-- Selected text --

Wall Street slid on Trump and Fed policy uncertainty in 2025

calendar 27/12/2024 - 03:00 UTC

·         Techs dragged as Trump 2.0 may cause more tech war along with tariff; potential Trump and Fed policy uncertainty negative for stocks

·         Fed talks last week indicated Fed may not be in a hurry to cut rates in 2025

·         Fed may close the QT by June’25 first and then resume cutting rates as QT and rate cuts are two contra tools; QT boosting bond yields despite rate cut optimism

Wall Street Futures were almost flat Thursday but got some boost in the last few days amid tech and holiday season consumer spending optimism. On Thursday, Gold was also buoyed by fading hopes of an imminent Gaza war ceasefire as Israel negotiators returned home from Qatar/Doha to consult PMO, while Mossad Chief reportedly advised PM Netanyahu to attack Iran directly to eliminate Houthis and other proxy enemies. But Israeli PM Netanyahu didn’t agree.

Fast forward to, the early Asian session Friday, Gold was undercut on renewed hopes of a Gaza war ceasefire as Netanyahu reportedly asked for the hostage/prisoner list to make a deal. Netanyahu said late Thursday that it would not be possible to reach a hostage and ceasefire deal without getting a list of hostages held by Hamas: "We are not able to get names from Hamas and I am not willing to make a deal without knowing what I am agreeing to and who I am getting back--after the later round of negotiations in Qatar, it is unclear who makes decisions in Hamas after its leadership was eliminated.”

The military conflict between Israel and Houthis escalated:

On Wednesday, IDF hit Yemen targets including Sanaa airport. The Israel Defense Forces (IDF) carried out airstrikes targeting ports and energy facilities in the Yemeni capital Sana. In addition, an Israeli general said his country will step up attacks against the militant group in retaliation for their attacks on Israel. This follows a series of ballistic missile and drone attacks launched on Israel from Yemen by Houthis, forcing millions of Israelis again to shelters; 18 persons were lightly hurt rushing to safe space.

-- Material provided --

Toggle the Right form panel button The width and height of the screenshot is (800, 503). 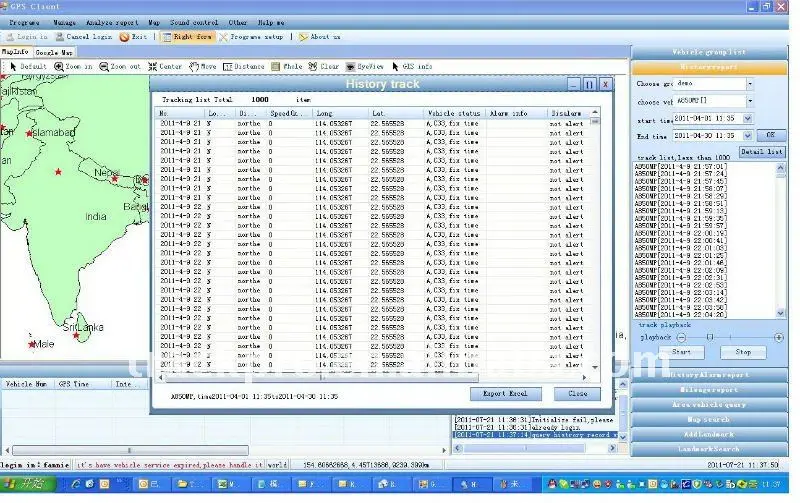(187, 36)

-- Problems and tasks --
**A)** According to the market commentary on Wall Street and Fed policy, how many people were lightly hurt while rushing to shelter?
**B)** Extend the market commentary on Wall Street and Fed policy with the next part, beginning after its final sentence.
The lines above have no connection to the market commentary on Wall Street and Fed policy.

-- Responses in order --
**A)** Eighteen people were lightly hurt.

**B)**
Meanwhile, Netanyahu also doubled down on Iran's proxy Houthis and warned:

·         Houthis will learn what Hamas, Hezbollah, the Assad regime, and others have learned

·         We are determined to cut off this terrorist arm of Iran's evil axis

·         We will persist in this until we complete the task

·         IDF struck Yemen's coastline and Sanaa, targeting the Houthi terrorist organization

·         We are determined to cut off this terrorist arm of Iran's evil axis. We will persist in this until we complete the task.

Now from the Gaza to Ukraine war, late Thursday, the Russian President also said though, Russia wants an imminent ceasefire, it will also not hesitate to change its nuclear doctrine, considering the recent spate of US/NATO rhetorics.

Overall, Gold is waving for escalation and de-escalation of Gaza and Ukraine war geopolitical tensions.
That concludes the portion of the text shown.